*** DATA SUPPLIED

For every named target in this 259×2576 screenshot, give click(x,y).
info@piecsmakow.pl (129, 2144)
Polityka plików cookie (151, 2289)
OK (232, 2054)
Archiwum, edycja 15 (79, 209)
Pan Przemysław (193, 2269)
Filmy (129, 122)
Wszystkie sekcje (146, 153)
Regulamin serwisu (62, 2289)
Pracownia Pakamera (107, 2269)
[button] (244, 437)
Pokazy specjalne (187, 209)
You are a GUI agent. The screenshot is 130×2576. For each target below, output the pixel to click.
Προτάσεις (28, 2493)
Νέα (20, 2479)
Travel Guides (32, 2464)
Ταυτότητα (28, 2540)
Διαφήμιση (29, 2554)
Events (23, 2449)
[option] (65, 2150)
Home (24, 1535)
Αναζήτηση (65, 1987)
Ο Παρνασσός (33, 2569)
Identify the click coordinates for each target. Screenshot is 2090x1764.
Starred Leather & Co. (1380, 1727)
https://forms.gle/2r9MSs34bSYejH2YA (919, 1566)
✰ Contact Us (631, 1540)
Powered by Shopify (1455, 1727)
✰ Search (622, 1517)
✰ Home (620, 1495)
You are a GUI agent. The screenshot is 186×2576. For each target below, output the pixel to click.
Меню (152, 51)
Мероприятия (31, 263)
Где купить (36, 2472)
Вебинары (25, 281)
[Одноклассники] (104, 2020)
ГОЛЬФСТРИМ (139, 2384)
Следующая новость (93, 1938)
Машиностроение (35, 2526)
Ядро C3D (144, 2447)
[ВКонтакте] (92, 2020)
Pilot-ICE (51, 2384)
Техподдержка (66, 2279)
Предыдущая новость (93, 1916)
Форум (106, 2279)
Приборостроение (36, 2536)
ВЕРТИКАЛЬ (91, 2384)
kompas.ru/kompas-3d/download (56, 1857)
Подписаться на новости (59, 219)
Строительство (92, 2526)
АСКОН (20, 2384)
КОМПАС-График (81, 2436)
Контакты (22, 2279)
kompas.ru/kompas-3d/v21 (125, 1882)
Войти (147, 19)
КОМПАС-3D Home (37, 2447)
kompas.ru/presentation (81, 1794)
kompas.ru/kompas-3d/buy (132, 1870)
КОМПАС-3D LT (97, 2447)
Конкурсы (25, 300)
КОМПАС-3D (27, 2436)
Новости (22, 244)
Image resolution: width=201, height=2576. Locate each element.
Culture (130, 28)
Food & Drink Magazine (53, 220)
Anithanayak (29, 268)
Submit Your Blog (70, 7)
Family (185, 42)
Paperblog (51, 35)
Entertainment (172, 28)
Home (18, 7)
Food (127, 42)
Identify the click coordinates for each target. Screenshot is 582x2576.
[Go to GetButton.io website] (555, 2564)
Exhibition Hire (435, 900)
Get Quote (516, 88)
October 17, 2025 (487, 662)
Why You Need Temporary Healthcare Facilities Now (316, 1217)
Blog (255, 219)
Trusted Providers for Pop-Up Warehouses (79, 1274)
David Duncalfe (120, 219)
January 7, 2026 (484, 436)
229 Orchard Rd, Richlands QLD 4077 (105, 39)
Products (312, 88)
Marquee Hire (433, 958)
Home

******

*TASK TO COMPLETE*. Copy every record above exactly as it appears.

*YOUR SOLUTION*.
For every named target in this 259×2576 screenshot, give click(x,y).
info@piecsmakow.pl (129, 2144)
Polityka plików cookie (151, 2289)
OK (232, 2054)
Archiwum, edycja 15 (79, 209)
Pan Przemysław (193, 2269)
Filmy (129, 122)
Wszystkie sekcje (146, 153)
Regulamin serwisu (62, 2289)
Pracownia Pakamera (107, 2269)
[button] (244, 437)
Pokazy specjalne (187, 209)
You are a GUI agent. The screenshot is 130×2576. For each target below, output the pixel to click.
Προτάσεις (28, 2493)
Νέα (20, 2479)
Travel Guides (32, 2464)
Ταυτότητα (28, 2540)
Διαφήμιση (29, 2554)
Events (23, 2449)
[option] (65, 2150)
Home (24, 1535)
Αναζήτηση (65, 1987)
Ο Παρνασσός (33, 2569)
Identify the click coordinates for each target. Screenshot is 2090x1764.
Starred Leather & Co. (1380, 1727)
https://forms.gle/2r9MSs34bSYejH2YA (919, 1566)
✰ Contact Us (631, 1540)
Powered by Shopify (1455, 1727)
✰ Search (622, 1517)
✰ Home (620, 1495)
You are a GUI agent. The screenshot is 186×2576. For each target below, output the pixel to click.
Меню (152, 51)
Мероприятия (31, 263)
Где купить (36, 2472)
Вебинары (25, 281)
[Одноклассники] (104, 2020)
ГОЛЬФСТРИМ (139, 2384)
Следующая новость (93, 1938)
Машиностроение (35, 2526)
Ядро C3D (144, 2447)
[ВКонтакте] (92, 2020)
Pilot-ICE (51, 2384)
Техподдержка (66, 2279)
Предыдущая новость (93, 1916)
Форум (106, 2279)
Приборостроение (36, 2536)
ВЕРТИКАЛЬ (91, 2384)
kompas.ru/kompas-3d/download (56, 1857)
Подписаться на новости (59, 219)
Строительство (92, 2526)
АСКОН (20, 2384)
КОМПАС-График (81, 2436)
Контакты (22, 2279)
kompas.ru/kompas-3d/v21 (125, 1882)
Войти (147, 19)
КОМПАС-3D Home (37, 2447)
kompas.ru/presentation (81, 1794)
kompas.ru/kompas-3d/buy (132, 1870)
КОМПАС-3D LT (97, 2447)
Конкурсы (25, 300)
КОМПАС-3D (27, 2436)
Новости (22, 244)
Image resolution: width=201, height=2576. Locate each element.
Culture (130, 28)
Food & Drink Magazine (53, 220)
Anithanayak (29, 268)
Submit Your Blog (70, 7)
Family (185, 42)
Paperblog (51, 35)
Entertainment (172, 28)
Home (18, 7)
Food (127, 42)
Identify the click coordinates for each target. Screenshot is 582x2576.
[Go to GetButton.io website] (555, 2564)
Exhibition Hire (435, 900)
Get Quote (516, 88)
October 17, 2025 (487, 662)
Why You Need Temporary Healthcare Facilities Now (316, 1217)
Blog (255, 219)
Trusted Providers for Pop-Up Warehouses (79, 1274)
David Duncalfe (120, 219)
January 7, 2026 (484, 436)
229 Orchard Rd, Richlands QLD 4077 (105, 39)
Products (312, 88)
Marquee Hire (433, 958)
Home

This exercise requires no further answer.